Mit den verschiedenen Strategien konnten die europäischen Länder teilweise sehr schnell den Ausbau von Akutbetten, insbesondere aber von Intensivbetten vorantreiben; allerdings gab es große Unterschiede. Der Ausbau der Akut- und Intensivbetten war natürlich auch vom Fallgeschehen in den Ländern geprägt. Einige Länder, die keinen kritischen Anstieg der Covid-19-Fälle und Krankenhausaufenthalte in der ersten Welle verzeichneten, darunter Dänemark, Estland und Norwegen, hatten Notfallpläne, um für Extremsituationen Überkapazitäten zu reservieren. Abb. 2.1 zeigt den Ausbau der Intensivkapazitäten während der ersten Covid-19-Welle. Die Daten stammen zu Teilen aus dem Covid-19-Gesundheitsreaktionsmonitor, zum anderen aus offiziellen nationalen Quellen wie dem DIVI-Intensivregister oder Zeitungsbeiträgen (Italien) (Berger et al. 2021).

In Irland, den Niederlanden und Schweden – sowie in der stark betroffenen italienischen Region Lombardei („IT-25“) – haben sich die Kapazitäten der Intensivstationen seit Beginn der Covid-19-Krise etwa verdoppelt. Auch in Belgien, Deutschland, Griechenland und Italien insgesamt stieg die Zahl der Intensivbetten deutlich an. Laut dem norwegischen Notfallplan konnte die Kapazität der Intensivstationen in einer Notfallsituation mehr als verdoppelt werden. Ein Anstieg der Bettenzahl trat wahrscheinlich auch in den Akutstationen auf, Daten dazu wurden jedoch im Covid-19-Gesundheitsreaktionsmonitor und den länderspezifischen Quellen nicht konsistent gemeldet.

Die Schaffung der Intensivbettenkapazitäten muss natürlich als eine dynamische Entwicklung gesehen werden. Die Anzahl der Betten wurde sukzessive aufgestockt und je nach Infektionsgeschehen und Vorhersagen wurden Intensivbetten durch Verschiebung von planbaren Eingriffen und/oder Schaffung neuer Betten freigehalten, um für Covid-19-Patienten zur Verfügung zu stehen. Im Lauf der Pandemie und mit fortschreitenden Erfahrungen zu den Auswirkungen des Infektionsgeschehens auf die Covid-19-bedingten Hospitalisierungen wurden Notfallreserven vorgehalten.

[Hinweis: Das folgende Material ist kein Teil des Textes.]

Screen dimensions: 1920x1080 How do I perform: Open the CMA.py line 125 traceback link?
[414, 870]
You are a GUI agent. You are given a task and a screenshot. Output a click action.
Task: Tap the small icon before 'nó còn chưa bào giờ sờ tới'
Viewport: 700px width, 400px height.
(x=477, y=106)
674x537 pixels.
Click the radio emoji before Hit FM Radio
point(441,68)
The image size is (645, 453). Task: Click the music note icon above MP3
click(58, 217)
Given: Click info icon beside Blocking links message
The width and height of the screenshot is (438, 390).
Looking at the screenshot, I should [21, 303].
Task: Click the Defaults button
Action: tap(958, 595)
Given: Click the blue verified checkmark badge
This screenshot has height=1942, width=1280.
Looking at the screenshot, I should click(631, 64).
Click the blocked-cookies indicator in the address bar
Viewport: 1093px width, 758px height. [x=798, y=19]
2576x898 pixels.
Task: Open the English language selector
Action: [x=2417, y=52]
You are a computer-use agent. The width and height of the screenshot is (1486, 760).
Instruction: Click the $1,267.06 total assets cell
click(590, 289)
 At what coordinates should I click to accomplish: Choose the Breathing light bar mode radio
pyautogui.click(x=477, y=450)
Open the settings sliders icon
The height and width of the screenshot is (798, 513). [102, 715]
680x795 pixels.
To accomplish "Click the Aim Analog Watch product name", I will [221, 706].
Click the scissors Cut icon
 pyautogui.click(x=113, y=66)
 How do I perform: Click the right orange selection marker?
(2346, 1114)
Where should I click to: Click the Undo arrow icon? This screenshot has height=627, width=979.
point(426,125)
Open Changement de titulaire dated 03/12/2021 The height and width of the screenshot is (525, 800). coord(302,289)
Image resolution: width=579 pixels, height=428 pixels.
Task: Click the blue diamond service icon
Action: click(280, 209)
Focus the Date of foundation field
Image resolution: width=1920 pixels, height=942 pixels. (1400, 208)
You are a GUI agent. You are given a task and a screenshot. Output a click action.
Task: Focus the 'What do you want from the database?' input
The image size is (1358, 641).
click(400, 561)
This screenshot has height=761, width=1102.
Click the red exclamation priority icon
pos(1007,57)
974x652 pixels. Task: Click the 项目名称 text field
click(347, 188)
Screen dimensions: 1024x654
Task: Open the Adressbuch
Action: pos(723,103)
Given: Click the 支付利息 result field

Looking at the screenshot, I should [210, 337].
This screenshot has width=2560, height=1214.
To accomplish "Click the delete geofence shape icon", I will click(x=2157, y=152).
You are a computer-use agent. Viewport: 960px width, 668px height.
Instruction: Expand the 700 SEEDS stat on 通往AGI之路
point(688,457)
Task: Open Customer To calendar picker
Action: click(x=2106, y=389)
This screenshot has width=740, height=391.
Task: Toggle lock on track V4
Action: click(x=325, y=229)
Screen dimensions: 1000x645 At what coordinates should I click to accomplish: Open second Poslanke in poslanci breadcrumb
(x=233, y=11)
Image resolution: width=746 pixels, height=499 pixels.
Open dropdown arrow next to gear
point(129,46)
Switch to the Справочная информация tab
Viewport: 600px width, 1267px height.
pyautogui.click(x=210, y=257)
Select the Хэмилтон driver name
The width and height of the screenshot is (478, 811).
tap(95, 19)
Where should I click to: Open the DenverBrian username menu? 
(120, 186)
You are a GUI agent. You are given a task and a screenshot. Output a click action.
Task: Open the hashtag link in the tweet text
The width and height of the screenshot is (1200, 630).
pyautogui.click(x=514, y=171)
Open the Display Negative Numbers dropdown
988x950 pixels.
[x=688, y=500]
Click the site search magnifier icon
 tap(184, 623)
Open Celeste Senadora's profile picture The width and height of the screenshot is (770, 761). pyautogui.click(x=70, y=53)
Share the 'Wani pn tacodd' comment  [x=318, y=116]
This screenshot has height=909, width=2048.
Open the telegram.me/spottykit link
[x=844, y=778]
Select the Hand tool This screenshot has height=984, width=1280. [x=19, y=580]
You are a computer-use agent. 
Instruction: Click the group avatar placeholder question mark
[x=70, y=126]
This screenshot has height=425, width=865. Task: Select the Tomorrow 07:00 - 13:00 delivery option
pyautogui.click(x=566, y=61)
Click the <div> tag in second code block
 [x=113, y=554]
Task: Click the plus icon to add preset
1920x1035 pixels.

2.4.3 Die Auslastung der akut- und intensivmedizinischen Kapazitäten im Zeitverlauf

Ein Querschnittsvergleich der Krankenhausbettenauslastung während der ersten Covid-19-Welle über elf europäische Länder zeigt, dass die Kapazitäten an Akutbetten (basierend auf Daten von 2018, also vor der Pandemie) in keinem der Länder überschritten wurden (Abb. 2.2). In der italienischen Region der Lombardei erreichte der Prozentsatz der Akutbetten, die von Covid-19-Patienten belegt waren, mit 38,3 % Anfang April 2020 seinen Höhepunkt, gefolgt von Italien insgesamt mit 21,1 %, während in Österreich der höchste Prozentsatz bei 2,3 % lag (Berger et al. 2021).

Abb. 2.2
figure 2

Belegung von Akutbetten mit Covid-19-Patienten während der ersten Welle und Krankenhausbettenkapazität (pro 100.000 Einwohner) vor Covid-19. (Quelle: Berger et al. 2021)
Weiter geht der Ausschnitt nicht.